%%

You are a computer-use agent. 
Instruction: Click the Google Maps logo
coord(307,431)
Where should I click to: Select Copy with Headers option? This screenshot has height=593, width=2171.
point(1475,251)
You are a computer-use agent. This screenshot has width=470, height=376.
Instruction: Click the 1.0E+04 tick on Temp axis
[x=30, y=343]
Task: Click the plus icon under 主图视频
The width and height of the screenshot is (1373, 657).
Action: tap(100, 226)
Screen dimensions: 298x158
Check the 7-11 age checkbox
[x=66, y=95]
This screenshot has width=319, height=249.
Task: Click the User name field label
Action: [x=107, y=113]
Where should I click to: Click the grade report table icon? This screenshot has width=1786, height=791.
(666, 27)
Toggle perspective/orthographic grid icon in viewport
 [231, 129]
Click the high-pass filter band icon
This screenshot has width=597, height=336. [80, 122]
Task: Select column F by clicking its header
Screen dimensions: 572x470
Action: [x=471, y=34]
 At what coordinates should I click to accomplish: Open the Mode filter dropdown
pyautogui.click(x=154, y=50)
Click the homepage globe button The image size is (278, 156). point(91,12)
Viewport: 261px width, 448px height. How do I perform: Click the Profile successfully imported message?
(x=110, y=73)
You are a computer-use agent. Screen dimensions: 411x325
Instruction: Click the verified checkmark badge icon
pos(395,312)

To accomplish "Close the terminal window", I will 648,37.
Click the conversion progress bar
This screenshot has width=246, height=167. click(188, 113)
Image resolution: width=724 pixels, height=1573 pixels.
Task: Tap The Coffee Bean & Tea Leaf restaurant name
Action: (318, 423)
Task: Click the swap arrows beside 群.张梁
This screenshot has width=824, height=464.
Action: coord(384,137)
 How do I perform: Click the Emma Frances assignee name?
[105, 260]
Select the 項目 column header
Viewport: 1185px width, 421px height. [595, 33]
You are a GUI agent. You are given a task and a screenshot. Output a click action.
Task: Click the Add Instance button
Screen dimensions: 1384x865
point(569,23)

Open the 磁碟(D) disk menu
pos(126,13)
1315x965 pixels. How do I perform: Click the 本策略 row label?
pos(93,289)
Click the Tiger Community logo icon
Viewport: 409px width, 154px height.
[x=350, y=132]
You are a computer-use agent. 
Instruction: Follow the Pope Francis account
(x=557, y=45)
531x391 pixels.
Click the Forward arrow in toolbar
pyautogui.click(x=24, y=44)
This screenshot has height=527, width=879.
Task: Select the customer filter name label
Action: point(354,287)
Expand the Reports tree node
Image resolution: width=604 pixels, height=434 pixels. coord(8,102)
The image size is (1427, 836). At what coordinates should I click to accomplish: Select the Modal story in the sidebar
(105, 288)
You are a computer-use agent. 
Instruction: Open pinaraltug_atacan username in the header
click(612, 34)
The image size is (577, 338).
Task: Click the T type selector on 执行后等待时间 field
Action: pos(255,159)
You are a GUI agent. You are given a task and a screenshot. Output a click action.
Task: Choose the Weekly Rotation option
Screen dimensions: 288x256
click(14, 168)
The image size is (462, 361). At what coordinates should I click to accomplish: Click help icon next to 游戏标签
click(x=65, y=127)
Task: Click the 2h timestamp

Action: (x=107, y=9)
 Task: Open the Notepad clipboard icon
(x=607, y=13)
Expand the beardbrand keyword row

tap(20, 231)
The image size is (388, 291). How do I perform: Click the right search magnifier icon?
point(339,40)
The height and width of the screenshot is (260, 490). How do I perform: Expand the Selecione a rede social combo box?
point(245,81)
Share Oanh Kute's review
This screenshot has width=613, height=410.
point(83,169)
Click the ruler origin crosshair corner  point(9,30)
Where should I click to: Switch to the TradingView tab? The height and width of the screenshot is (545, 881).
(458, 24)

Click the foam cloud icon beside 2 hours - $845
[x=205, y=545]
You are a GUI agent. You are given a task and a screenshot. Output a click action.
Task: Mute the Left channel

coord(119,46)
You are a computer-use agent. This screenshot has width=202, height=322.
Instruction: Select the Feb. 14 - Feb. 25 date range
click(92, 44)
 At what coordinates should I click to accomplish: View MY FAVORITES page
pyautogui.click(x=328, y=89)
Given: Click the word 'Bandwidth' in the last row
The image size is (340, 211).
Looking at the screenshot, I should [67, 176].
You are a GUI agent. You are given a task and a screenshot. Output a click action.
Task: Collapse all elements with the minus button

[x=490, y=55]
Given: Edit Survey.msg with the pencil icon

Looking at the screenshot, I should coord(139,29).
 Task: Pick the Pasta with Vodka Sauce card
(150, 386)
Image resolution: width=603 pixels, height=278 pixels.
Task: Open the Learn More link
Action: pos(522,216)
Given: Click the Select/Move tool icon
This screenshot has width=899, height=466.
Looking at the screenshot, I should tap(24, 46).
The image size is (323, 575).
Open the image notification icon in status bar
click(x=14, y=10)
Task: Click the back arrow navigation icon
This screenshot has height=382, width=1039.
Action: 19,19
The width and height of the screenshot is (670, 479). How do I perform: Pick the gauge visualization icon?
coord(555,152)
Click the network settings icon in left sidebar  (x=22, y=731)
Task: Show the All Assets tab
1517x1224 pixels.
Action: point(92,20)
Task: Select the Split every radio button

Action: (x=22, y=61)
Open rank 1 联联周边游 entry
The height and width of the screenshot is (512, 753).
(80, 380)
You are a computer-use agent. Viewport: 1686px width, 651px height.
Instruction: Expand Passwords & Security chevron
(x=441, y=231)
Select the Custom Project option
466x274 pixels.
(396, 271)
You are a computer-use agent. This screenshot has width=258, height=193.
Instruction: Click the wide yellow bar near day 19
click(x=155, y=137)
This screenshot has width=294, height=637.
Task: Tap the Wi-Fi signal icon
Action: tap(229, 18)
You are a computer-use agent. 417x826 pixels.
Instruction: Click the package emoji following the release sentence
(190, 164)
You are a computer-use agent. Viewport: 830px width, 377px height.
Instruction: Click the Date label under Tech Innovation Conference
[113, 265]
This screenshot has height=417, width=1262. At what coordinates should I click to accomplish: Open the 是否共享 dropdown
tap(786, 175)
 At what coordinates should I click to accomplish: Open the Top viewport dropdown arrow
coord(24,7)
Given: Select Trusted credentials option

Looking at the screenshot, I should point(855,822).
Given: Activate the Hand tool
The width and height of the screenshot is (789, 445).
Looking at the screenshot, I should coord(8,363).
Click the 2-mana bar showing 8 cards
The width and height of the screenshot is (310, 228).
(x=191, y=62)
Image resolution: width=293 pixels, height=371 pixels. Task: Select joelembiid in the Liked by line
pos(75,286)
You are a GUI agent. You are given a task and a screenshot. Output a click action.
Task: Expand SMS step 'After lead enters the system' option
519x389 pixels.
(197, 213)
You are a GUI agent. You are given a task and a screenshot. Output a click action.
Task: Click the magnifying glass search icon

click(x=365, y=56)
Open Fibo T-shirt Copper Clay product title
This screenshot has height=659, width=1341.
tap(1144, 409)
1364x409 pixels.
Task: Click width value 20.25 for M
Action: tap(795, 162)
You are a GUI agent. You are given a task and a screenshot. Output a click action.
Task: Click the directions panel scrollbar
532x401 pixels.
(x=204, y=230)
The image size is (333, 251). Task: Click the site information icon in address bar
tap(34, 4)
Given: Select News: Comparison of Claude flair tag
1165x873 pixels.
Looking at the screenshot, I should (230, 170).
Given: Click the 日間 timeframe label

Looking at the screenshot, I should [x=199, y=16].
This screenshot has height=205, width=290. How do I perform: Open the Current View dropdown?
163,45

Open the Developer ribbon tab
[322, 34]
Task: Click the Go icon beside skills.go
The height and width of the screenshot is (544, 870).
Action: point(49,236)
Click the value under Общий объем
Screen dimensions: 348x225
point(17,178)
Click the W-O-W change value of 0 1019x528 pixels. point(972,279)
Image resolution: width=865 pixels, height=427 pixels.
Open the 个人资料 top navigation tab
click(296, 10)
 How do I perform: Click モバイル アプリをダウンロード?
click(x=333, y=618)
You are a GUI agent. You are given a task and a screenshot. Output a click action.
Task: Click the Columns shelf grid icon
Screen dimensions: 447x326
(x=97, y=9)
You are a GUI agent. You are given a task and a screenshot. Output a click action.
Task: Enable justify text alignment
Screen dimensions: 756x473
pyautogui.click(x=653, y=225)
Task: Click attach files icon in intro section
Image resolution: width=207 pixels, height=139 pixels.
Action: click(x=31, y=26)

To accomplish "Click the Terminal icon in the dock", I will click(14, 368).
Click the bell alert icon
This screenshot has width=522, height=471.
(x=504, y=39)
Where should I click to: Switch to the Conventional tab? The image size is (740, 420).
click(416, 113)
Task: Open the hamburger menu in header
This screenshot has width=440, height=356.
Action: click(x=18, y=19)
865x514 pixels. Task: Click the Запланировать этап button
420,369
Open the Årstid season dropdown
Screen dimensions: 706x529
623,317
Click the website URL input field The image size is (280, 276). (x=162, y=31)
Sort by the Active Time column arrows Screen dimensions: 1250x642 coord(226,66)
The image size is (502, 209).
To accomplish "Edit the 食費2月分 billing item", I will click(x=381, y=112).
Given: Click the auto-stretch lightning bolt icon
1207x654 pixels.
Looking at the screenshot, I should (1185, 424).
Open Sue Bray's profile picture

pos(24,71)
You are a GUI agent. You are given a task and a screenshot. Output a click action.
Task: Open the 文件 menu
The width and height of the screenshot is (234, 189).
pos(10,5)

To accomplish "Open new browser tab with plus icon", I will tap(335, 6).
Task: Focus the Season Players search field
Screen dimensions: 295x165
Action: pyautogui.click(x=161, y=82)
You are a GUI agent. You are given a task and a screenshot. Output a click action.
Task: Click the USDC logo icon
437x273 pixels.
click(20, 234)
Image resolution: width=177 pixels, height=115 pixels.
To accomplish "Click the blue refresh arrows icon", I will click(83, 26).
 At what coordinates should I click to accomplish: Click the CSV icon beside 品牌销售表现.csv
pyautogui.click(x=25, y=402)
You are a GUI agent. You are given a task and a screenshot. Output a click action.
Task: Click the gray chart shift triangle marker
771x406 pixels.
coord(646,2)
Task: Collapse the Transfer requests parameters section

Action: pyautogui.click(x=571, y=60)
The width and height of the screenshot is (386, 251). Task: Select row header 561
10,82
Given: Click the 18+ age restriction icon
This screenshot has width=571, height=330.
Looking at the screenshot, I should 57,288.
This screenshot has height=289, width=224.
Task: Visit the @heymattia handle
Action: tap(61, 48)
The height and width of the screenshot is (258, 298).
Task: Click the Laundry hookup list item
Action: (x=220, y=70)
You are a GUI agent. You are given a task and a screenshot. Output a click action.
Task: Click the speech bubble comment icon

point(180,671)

%%

Counting lines with the word "arrows" in the listing, state the resulting number and nothing else.

> _Written response_: 3